## Given text:
○ ○ ○ ○ ○ ○ ○
Deadly Strike on Soccer Field Raises Risk of Escalation Between Israel and Hezbollah

Militant group denied responsibility for attack against Israel that left 12 young people dead, many injured

TEL AVIV—A rocket strike on a soccer field full of young people in the Israel-controlled Golan Heights left a scene of carnage Saturday and threatened to escalate the already tense standoff on the Lebanese border.

The strike killed 12 people, mostly children and teenagers, and injured around 40, according to the Israeli prime minister’s office. The rocket carried a heavier-than-usual warhead, Israel’s military said.

Israel’s military said it believed Hezbollah was responsible, and Defense Minister Yoav Gallant said he had authorized a response by the military against the U.S.-designated terrorist group.

Hezbollah said it had nothing to do with the strike. The group has been exchanging fire with Israel on a near-daily basis since shortly after the Hamas-led Oct. 7 attacks on southern Israel left 1,200 dead and around 250 taken hostage.

The rocket hit Majdal Shams, a Druze minority town close to Lebanon and Syria. It was part of a barrage of about 40 projectiles that the Israeli military said were fired from Lebanon into Israel on Saturday afternoon. Hezbollah claimed a number of attacks on Israeli military targets Saturday.

Israel’s defense minister and most senior generals convened Saturday evening to assess the situation following the strike. Prime Minister Benjamin Netanyahu ’s office said the premier was assessing the situation and was expediting his return to Israel from Washington.
○ ○ ○ ○ ○ ○ ○
## Given data:
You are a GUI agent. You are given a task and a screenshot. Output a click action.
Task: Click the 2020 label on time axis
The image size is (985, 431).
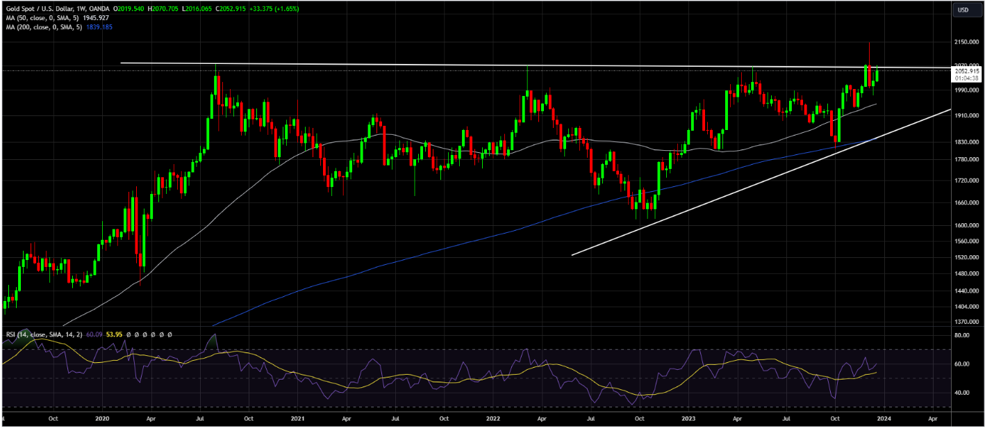tap(102, 419)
○ ○ ○ ○ ○ ○ ○
## Direction 1:
Quote the article on the Golan Heights rocket strike word for word, beginning at the words "Hezbollah said it" and stopping after "military targets Saturday.".
## Direction 2:
Write a continuation of the article on the Golan Heights rocket strike, picking up after its final sentence.

## Right answer 1:
Hezbollah said it had nothing to do with the strike. The group has been exchanging fire with Israel on a near-daily basis since shortly after the Hamas-led Oct. 7 attacks on southern Israel left 1,200 dead and around 250 taken hostage.

The rocket hit Majdal Shams, a Druze minority town close to Lebanon and Syria. It was part of a barrage of about 40 projectiles that the Israeli military said were fired from Lebanon into Israel on Saturday afternoon. Hezbollah claimed a number of attacks on Israeli military targets Saturday.

## Right answer 2:
Israel responded to a similar strike injuring civilians on a soccer field in the Druze town of Hurfeish in June by attacking military targets deep in Lebanon.

Despite intermittently ratcheting up the intensity of their strikes, Israel and Hezbollah have kept attacks at a level that will inflict pain on each other without triggering an all-out war , which would be devastating to civilians on both sides of the border. The concern has been that a miscalculation or misfire could spark an escalatory spiral neither side wants.

“This is a reminder that this type of conflict management still entails playing with fire and the sides don’t have complete control over escalation,” said Daniel Sobelman, an Israel-based research fellow with the Middle East Initiative at Harvard Kennedy School.

He said Saturday’s strike was the most serious against Israel in nine months of fighting between the country and militants in Lebanon.

American-led negotiators are working to fend off a broader regional war by seeking a diplomatic solution between the two, but Hezbollah has said it won’t stop its strikes until fighting stops in Gaza. Talks on a cease-fire there have been stalled for months, with Arab negotiators and Israel’s security establishment blaming Netanyahu for impeding progress .

Netanyahu has said the fighting must continue until Hamas is destroyed and that military pressure will bring about a deal. Hamas Gaza leader Yahya Sinwar has also held up the talks at times, calculating that the news of civilian deaths was damaging Israel internationally.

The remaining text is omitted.